Five Key Lessons for First-Time Startup CEOs

A speaker at one of this year’s Envestnet | Yodlee Incubator bootcamps, Mike Grossman may well be the quintessential serial CEO. He has led five entrepreneurial, venture-backed SaaS companies over the past 20 years. Currently the CEO of cloud back-up provider Zetta, he previously helmed SugarSync, Attributor, Tempo Payments, and LiveCapital. Along the way he picked up some critical lessons, which he imparted to the next-generation CEOs taking part in one of this year’s Envestnet | Yodlee Incubator bootcamps.

The top five lessons learned he’s learned?

  1. It really is about the money. Entrepreneurs often start businesses because they feel passionate about something, and view money as a byproduct of an idea that can change the world. In reality, a business is only successful if it is financially successful.
  2. Culture matters. A company’s culture may well be the difference between success and failure. It needs to be formally defined and explicitly managed, not allowed to develop ad hoc. The founders need to discuss, agree upon and write down the values their company stands for. They should implement a system for measuring how well they are exemplifying the culture, individually and as a company. In interviewing potential employees or reviewing existing ones, the company’s values must be worked into the discussion. Cultural fit is usually more important than a candidate’s resume or skill set. Define, measure and enforce.
  3. Pay attention to the size of the market. If you’re entering a big market, you can get away with some mistakes for a period of time. If the market is small, you can’t. When the sources of business are truly finite, you can’t afford to let any slip away.
  4. Don’t confuse the business with the business model. The idea you start with may not be – and in all likelihood won’t be – what makes your venture successful. A slight pivot can make all the difference. Many of the components of the business model – the product, the channels, the audience – are built on assumptions. Don’t be hesitant to break the model apart and rearrange the pieces as the assumptions are either confirmed or disproven. If you see the need or the opportunity to pivot, get the team involved. Make them part of the change. And above all, get ahead of your investors – be in a position where you are telling them about the change, rather than waiting until they tell you something has to change.
  5. Remember that it’s really hard. The early stage is stressful and often lonely. Other people don’t understand what you’re going through. That’s why the start-up world is not for everybody. It’s essential to stay focused and find ways to smooth out the “sine wave” of emotion.

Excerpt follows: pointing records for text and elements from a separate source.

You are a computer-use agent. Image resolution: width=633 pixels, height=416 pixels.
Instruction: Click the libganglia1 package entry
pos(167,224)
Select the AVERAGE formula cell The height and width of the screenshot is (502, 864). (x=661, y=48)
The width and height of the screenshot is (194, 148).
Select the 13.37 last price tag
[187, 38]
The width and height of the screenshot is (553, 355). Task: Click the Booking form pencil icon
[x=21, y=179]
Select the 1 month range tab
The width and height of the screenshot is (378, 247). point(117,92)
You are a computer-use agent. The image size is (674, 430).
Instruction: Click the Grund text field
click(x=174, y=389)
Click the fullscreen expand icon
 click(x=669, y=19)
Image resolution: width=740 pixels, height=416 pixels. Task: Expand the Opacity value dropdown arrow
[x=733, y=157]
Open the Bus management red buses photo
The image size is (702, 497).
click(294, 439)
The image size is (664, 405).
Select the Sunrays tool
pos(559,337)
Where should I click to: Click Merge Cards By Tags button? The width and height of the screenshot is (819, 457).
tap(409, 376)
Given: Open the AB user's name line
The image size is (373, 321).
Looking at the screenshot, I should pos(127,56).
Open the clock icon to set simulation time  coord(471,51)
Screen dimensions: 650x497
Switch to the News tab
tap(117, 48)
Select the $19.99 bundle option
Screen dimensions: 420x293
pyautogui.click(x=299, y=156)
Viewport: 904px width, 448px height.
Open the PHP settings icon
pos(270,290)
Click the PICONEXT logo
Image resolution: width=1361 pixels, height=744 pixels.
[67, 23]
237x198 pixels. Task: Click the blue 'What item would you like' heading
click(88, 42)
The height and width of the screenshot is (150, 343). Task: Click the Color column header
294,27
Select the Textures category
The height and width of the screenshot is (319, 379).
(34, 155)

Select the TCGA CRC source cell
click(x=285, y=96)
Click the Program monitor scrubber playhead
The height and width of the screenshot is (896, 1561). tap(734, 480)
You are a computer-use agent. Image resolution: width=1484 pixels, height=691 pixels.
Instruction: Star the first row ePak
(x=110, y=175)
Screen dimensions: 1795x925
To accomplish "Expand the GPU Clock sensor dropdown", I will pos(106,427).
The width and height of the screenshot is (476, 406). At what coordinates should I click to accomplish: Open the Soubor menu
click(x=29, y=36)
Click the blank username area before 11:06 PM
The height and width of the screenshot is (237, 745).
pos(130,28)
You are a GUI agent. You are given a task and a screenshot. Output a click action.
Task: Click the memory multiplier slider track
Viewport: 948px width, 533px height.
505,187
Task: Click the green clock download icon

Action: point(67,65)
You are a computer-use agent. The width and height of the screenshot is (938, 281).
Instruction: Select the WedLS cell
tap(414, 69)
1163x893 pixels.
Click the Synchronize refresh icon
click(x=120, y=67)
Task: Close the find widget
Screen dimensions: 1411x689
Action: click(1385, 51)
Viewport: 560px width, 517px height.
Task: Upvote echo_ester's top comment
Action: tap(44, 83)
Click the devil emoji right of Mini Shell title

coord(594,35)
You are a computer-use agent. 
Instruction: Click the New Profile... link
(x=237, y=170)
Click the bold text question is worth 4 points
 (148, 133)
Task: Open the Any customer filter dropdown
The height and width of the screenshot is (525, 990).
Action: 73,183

Grossman makes a distinction between founders and CEOs. The vision and passion needed to create a business around an innovative concept do not necessarily translate to the expertise to run and grow a business. The CEO’s role is often perceived as being outward facing – raising money, dealing with investors, selling to customers. In fact, Grossman says, the early stage CEO must be both outward and inward facing, focused on operating the business and developing and motivating people.

As someone who has raised a lot of investment capital for many companies, Grossman advises start-up CEOs to be selective about whom they bring in as investors. One of the big reasons for becoming an entrepreneur, he points out, is the freedom – not wanting to be a cog in a wheel, enjoying autonomy, and having fun. You don’t want to have an investor who is going to make your life miserable.